[What you should do]
The lines to copy run from the one containing "The width and height of the screenshot is (500, 411)." to the very end of the records; give them exactly, and only them, without pictures.

[Exercise input]
= Beginning of Section =
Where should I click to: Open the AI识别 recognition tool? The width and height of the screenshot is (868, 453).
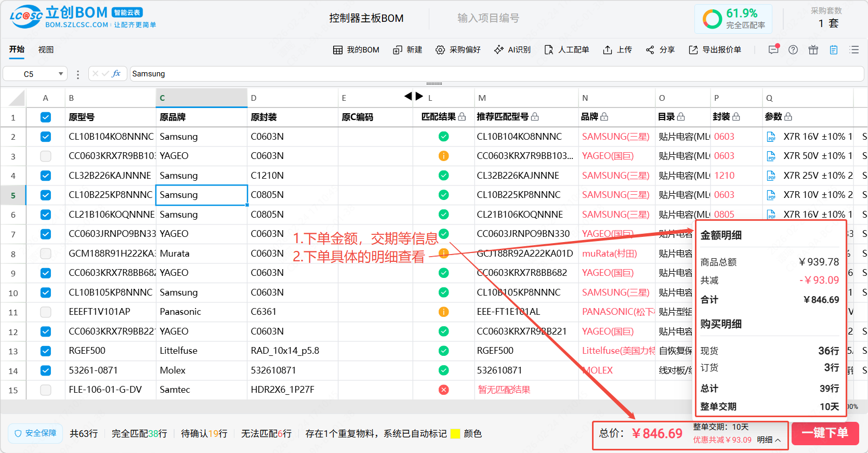pyautogui.click(x=512, y=50)
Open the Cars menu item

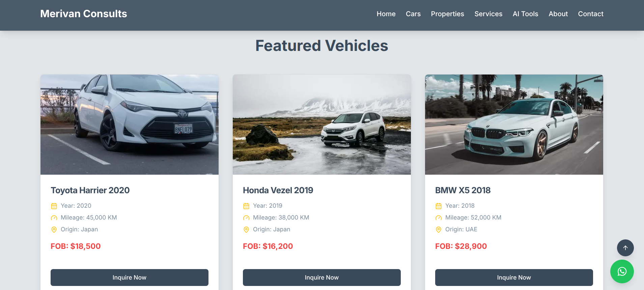[x=413, y=14]
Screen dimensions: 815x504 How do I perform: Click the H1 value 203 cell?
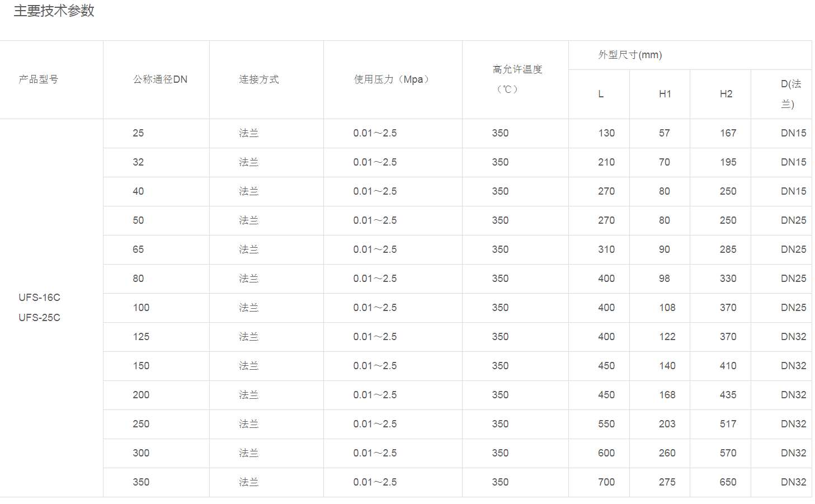(667, 424)
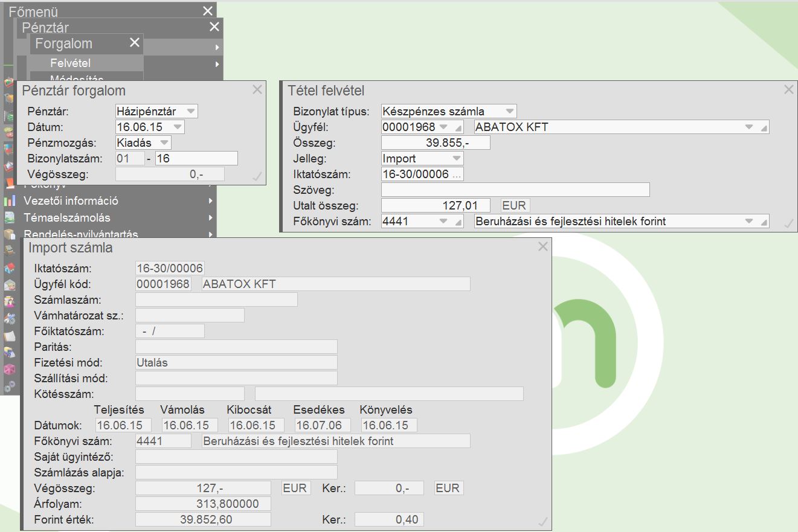
Task: Click the wrench tools icon in sidebar
Action: pos(9,319)

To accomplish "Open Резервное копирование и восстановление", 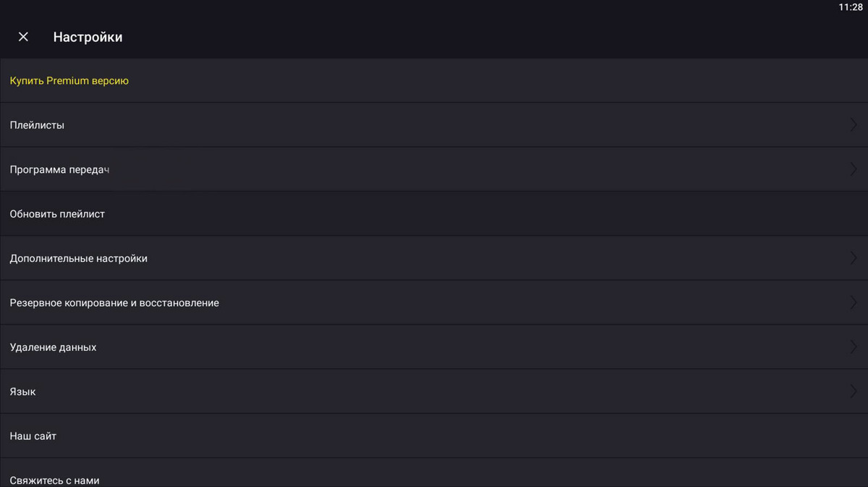I will tap(114, 302).
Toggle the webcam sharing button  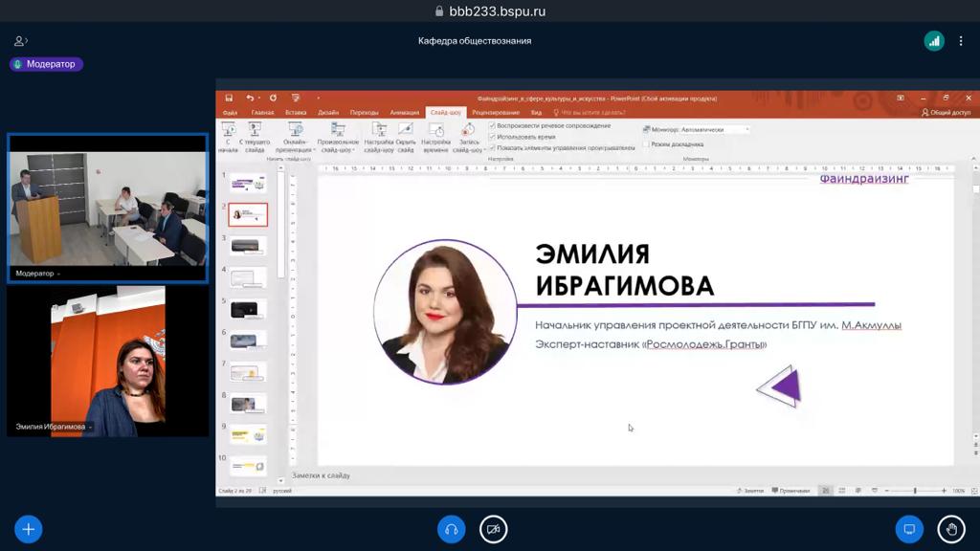coord(493,529)
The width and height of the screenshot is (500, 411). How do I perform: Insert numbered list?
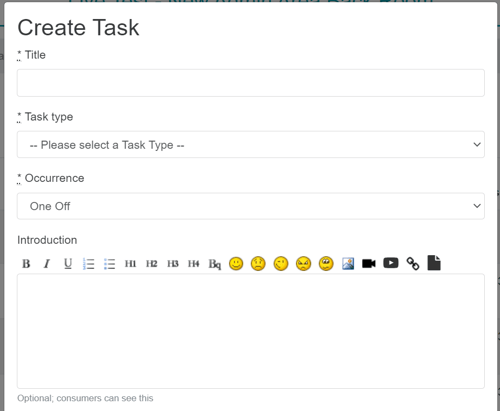pos(89,264)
= End of Section =
[Exercise response]
The width and height of the screenshot is (500, 411). How do I perform: Insert numbered list?
pos(89,264)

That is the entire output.